_WORK ORDER_:
Whichever lines of the entries hold the word "Settings" should be identified and copied.

_DATA FOR ANALYSIS_:
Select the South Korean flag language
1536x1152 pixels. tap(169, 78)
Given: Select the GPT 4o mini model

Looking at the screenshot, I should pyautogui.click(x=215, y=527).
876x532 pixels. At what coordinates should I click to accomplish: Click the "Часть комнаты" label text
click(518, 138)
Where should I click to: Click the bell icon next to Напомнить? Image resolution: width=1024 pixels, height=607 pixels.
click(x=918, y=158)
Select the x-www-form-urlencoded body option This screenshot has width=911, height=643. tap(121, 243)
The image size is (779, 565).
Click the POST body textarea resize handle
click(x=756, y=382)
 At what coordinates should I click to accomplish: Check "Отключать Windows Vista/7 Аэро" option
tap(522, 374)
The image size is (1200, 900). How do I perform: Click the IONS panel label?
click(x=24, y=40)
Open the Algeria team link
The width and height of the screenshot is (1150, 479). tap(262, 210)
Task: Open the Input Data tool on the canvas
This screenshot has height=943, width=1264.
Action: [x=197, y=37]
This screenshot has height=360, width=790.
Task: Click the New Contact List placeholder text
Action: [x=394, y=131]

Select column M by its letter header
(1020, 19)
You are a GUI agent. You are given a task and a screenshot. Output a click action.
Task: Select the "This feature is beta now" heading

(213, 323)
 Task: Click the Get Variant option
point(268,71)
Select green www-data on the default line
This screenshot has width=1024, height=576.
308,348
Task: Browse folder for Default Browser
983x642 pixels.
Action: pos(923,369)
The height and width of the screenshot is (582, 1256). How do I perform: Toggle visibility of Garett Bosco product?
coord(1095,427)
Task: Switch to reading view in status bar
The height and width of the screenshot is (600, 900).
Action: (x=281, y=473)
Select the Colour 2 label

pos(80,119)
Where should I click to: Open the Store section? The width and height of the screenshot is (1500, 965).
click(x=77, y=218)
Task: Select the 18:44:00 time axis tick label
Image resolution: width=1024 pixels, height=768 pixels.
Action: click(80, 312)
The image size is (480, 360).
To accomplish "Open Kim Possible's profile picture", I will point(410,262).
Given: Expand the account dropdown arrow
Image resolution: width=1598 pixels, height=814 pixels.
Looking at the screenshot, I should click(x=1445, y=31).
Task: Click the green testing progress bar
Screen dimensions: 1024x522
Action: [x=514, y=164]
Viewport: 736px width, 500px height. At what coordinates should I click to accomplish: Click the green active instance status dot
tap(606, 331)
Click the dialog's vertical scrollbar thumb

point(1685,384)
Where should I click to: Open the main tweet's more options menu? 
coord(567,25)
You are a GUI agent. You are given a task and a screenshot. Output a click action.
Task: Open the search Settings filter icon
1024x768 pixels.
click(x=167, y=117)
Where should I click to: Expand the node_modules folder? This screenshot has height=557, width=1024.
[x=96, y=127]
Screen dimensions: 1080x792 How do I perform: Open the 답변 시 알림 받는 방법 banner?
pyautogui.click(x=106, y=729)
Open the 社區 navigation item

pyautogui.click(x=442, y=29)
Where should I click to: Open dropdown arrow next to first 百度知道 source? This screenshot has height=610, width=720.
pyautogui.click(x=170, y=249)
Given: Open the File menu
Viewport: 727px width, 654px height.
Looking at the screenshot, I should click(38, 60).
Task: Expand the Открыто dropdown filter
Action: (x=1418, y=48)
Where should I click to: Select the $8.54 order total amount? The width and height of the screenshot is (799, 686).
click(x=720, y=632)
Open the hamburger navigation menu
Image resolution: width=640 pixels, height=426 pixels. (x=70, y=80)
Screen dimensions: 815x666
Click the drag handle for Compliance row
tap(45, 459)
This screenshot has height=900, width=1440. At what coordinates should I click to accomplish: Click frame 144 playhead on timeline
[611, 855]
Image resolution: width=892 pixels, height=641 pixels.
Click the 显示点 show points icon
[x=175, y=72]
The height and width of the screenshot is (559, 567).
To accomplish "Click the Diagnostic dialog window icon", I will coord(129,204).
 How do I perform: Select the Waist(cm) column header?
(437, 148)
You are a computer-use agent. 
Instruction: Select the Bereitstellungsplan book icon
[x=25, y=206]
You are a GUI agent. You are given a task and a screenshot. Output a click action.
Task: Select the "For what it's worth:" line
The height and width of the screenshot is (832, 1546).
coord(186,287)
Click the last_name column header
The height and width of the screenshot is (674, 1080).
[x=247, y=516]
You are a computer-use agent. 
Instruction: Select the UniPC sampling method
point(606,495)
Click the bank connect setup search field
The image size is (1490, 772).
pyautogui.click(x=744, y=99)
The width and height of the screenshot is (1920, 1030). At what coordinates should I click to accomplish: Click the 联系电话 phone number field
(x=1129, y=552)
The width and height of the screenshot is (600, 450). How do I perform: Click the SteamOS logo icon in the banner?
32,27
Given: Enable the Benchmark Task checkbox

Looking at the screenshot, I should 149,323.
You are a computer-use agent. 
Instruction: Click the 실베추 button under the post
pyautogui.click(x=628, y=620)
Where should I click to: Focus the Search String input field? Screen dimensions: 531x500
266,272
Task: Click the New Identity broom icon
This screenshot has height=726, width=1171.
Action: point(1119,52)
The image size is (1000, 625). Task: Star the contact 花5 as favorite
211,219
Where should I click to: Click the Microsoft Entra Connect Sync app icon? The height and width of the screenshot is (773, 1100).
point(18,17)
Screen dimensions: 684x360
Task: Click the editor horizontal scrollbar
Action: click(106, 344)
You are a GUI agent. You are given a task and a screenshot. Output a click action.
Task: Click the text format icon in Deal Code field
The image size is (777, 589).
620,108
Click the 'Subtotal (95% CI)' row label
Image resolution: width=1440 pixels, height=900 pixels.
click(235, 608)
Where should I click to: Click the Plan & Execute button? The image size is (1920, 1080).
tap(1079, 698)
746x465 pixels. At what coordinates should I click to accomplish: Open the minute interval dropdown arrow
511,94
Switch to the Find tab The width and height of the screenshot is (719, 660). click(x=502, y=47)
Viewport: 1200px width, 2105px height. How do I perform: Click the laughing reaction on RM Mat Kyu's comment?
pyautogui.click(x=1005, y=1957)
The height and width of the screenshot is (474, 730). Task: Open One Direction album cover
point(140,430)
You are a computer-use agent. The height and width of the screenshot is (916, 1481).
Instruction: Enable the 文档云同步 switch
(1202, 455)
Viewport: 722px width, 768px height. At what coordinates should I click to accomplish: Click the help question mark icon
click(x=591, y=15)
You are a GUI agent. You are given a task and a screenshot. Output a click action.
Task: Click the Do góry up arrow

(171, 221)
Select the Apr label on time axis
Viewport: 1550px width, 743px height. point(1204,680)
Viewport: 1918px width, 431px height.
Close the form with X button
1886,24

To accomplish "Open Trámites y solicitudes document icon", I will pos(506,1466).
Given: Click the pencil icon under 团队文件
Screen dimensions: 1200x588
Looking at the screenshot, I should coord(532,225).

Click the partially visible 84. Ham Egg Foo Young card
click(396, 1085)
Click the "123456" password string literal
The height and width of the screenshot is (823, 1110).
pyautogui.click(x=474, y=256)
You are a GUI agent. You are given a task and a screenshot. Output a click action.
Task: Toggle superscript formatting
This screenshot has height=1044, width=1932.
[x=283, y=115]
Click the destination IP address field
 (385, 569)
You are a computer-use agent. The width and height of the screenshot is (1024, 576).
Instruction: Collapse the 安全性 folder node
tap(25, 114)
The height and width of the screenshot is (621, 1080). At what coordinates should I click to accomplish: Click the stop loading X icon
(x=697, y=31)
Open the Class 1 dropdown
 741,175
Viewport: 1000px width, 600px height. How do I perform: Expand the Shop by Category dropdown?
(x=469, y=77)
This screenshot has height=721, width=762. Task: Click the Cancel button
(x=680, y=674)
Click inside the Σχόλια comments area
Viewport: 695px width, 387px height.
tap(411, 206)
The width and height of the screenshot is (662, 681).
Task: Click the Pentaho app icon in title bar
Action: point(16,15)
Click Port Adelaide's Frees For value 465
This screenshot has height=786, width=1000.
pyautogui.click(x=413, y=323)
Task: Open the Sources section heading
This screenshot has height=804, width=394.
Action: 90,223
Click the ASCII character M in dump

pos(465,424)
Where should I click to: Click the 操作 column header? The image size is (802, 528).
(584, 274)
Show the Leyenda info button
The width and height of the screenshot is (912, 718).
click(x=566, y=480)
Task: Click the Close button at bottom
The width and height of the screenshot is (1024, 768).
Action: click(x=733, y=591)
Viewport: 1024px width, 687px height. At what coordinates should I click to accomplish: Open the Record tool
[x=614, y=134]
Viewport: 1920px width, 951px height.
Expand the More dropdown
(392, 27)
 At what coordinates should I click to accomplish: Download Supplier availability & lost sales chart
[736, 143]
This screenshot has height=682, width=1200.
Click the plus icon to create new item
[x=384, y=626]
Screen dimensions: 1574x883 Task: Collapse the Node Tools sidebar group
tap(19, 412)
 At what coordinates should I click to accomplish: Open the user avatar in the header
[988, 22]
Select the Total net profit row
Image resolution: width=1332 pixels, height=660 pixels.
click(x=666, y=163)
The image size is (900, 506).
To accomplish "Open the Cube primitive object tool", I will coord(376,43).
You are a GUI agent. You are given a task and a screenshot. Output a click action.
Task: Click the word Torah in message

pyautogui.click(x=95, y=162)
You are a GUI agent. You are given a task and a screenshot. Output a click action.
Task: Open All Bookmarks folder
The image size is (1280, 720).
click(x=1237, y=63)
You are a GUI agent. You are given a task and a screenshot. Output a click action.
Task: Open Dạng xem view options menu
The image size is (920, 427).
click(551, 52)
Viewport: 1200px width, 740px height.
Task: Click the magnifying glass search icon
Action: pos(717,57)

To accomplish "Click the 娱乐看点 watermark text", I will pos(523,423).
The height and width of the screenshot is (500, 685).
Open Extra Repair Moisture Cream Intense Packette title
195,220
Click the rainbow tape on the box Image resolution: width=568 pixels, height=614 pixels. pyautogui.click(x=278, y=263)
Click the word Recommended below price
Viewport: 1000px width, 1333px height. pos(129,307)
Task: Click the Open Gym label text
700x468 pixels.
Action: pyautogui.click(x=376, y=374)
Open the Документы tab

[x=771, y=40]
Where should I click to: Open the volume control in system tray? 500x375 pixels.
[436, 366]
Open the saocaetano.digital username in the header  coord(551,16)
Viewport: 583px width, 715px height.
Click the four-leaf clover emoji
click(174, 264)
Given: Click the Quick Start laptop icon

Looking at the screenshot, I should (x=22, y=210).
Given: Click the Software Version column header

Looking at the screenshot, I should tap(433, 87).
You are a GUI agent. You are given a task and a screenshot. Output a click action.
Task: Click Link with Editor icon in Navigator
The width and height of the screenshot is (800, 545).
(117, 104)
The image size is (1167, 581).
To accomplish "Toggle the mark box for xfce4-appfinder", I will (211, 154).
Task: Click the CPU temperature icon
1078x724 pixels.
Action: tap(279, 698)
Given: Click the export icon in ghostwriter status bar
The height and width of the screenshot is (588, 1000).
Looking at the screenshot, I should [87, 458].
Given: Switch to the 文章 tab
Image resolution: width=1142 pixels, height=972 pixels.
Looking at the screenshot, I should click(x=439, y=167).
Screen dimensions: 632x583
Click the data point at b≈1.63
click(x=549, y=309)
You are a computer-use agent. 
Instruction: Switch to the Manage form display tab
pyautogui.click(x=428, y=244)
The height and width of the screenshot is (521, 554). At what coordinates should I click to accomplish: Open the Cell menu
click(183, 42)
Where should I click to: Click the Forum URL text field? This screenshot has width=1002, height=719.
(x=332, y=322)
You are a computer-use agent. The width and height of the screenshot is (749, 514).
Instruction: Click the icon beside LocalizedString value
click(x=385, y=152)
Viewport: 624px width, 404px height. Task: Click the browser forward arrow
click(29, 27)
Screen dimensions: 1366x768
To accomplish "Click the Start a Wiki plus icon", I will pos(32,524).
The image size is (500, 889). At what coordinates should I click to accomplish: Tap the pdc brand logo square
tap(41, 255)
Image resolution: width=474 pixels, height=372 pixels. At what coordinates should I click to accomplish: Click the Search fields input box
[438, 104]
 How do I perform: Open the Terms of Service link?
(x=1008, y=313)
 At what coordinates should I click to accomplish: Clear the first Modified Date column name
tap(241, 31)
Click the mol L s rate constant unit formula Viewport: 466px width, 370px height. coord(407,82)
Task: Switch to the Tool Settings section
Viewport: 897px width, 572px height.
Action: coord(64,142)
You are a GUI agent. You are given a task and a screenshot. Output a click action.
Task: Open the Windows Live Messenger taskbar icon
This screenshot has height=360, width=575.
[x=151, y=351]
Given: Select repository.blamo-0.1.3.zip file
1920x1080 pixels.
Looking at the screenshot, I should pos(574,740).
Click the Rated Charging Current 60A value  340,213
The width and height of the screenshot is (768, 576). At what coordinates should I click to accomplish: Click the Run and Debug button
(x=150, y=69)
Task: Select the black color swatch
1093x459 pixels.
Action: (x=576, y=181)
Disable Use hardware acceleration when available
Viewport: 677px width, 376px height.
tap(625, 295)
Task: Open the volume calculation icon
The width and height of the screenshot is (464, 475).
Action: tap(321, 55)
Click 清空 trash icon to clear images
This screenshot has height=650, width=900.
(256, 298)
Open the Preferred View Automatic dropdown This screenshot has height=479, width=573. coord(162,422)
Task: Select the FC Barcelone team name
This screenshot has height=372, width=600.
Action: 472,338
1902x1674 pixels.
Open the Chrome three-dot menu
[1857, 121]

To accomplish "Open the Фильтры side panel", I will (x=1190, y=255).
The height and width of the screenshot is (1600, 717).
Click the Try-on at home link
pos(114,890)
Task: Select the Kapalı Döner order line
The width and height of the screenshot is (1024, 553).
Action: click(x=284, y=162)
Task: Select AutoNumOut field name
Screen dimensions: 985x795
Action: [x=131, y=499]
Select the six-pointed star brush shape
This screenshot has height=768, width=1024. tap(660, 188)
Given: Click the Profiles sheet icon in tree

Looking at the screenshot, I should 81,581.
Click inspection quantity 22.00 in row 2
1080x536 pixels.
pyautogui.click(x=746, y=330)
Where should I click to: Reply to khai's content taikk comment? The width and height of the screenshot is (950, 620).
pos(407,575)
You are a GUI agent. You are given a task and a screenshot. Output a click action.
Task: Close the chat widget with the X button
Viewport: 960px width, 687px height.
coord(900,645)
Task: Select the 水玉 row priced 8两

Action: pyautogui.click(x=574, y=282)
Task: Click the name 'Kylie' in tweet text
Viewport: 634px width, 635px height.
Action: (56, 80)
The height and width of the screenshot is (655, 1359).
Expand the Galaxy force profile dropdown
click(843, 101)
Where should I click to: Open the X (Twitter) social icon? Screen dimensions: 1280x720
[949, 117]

_ANSWER BOX_:
Task: Open the search Settings filter icon
Task: Switch to the Tool Settings section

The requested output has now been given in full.